Unser Sommer in Georgia
Parkplatz.
Maisy lehnte sich gegen einen Laternenpfahl. Ihr wurde bewusst, dass die Wahrheit wichtiger war als die vermeintliche Bequemlichkeit des Verschweigens. Keine Illusionen mehr. Das Traumbild von Mack Logan und vom perfekten Leben hatte sich in Luft aufgelöst. Es war Zeit für die Wirklichkeit. Und für Aufrichtigkeit.
Das Driftwood Cottage war von innen erleuchtet, durch jedes Fenster waren Aktivitäten zu sehen. Der Weg zum Eingang war mit Laternen gesäumt, in denen Kerzen flackerten. Auf einer Seite hatte man ein weißes Zelt errichtet. Der Partyservice hatte es unentgeltlich zur Verfügung gestellt. Im Zelt waren Tische und eine Bar aufgebaut worden, damit es drinnen im Haus nicht ganz so voll wurde. Zwei Mädchen von der Highschool standen an der Tür, verteilten Faltblätter und begrüßten frühe Gäste. Maisy parkte, betrat das Haus durch den Hintereingang und stürzte sich sofort in die Arbeit.
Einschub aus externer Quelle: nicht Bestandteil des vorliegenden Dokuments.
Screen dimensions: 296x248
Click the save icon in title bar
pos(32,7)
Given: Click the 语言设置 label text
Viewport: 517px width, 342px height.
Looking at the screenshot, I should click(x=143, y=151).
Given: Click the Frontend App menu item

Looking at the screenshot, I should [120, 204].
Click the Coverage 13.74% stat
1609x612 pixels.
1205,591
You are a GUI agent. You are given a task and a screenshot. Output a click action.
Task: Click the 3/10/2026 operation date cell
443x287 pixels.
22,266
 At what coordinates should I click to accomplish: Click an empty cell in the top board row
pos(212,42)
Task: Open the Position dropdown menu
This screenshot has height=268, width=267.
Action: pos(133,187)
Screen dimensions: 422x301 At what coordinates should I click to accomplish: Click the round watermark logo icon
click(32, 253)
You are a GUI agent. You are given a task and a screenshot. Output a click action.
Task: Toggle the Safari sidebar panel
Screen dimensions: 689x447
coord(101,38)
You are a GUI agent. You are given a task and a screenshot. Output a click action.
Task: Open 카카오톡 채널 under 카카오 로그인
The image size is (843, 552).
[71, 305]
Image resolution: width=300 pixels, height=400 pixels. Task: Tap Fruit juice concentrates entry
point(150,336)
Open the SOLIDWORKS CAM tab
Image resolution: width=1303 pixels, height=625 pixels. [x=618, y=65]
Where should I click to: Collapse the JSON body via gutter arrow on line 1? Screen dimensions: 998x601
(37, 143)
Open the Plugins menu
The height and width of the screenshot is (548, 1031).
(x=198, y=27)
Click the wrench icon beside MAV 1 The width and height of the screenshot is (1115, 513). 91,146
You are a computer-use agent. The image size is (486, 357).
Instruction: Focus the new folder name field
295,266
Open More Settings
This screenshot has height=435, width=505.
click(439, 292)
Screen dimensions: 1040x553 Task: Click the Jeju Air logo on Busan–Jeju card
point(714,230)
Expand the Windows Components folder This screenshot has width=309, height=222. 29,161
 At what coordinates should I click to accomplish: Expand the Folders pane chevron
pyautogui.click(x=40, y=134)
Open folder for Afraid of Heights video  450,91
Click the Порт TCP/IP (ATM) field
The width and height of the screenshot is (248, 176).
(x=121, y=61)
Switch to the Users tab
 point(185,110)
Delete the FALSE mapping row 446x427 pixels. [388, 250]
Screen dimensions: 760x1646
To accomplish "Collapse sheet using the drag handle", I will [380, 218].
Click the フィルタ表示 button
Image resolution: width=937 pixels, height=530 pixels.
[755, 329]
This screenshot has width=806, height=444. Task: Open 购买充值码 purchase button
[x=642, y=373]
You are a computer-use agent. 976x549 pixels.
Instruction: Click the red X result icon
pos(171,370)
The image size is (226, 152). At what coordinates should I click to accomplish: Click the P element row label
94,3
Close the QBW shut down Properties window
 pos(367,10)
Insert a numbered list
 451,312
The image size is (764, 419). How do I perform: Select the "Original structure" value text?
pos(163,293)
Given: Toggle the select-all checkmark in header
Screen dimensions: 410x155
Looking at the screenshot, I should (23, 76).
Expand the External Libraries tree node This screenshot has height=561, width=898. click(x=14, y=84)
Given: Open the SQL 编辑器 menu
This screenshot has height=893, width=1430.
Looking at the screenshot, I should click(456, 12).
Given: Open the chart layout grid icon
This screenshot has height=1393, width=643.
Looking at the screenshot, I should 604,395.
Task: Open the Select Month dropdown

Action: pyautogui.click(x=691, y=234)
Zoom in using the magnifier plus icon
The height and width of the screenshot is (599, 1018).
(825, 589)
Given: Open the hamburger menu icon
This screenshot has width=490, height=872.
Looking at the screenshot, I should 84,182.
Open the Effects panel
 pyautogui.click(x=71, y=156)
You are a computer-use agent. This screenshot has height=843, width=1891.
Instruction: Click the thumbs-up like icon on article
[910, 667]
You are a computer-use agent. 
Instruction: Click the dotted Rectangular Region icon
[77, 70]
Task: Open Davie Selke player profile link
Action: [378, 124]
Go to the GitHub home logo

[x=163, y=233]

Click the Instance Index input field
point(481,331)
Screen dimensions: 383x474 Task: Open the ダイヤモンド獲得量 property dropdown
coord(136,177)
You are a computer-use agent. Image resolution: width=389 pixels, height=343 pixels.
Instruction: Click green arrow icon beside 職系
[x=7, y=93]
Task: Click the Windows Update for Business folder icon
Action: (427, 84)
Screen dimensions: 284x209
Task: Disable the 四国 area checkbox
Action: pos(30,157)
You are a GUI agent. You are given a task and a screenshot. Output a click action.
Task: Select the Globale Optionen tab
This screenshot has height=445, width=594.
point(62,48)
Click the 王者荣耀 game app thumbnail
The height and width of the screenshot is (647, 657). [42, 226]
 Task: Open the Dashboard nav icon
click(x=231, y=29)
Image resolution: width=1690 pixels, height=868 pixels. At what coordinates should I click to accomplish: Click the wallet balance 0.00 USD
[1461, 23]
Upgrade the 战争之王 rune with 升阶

Die ersten Gäste hatten sich schon im Laden verteilt, blätterten in Büchern und saßen gemütlich in den Sesseln mit den neuen Bezügen. Die Leute vom Partyservice stellten Häppchen auf die mit grobem Leinen bedeckten Tische. Maisy überprüfte die Musik- und die Lautsprecheranlage und den Empfangstisch am Eingang, während Ethel und Anne ein wenig ziellos umherliefen.
Die Tür zur Treppe öffnete sich, und Riley und Brayden kamen in den Buchladen. Maisy erstarrte. Das Haar fiel Riley in weichen Wellen über die bloßen Schultern, und ein kornblumenblaues Sommerkleid mit einer hohen Empire-Taille umspielte ihren Körper. Um den Hals trug sie eine lange, mehrreihige Perlenkette.
Verblüfft schaute Maisy ihr nach. Das also war ihre Schwester. Die Schwester, die sich hinter Büchern und einem Sohn versteckt hatte. Die Schwester, die ihre beste Freundin gewesen war und beim Wettrennen immer gewonnen hatte. Die ihr zugehört hatte, wenn sie nachts weinend aufgewacht war, die sie in den Armen gehalten hatte, wenn sie Albträume gehabt und Mama so fest geschlafen hatte, dass sie nicht wach wurde.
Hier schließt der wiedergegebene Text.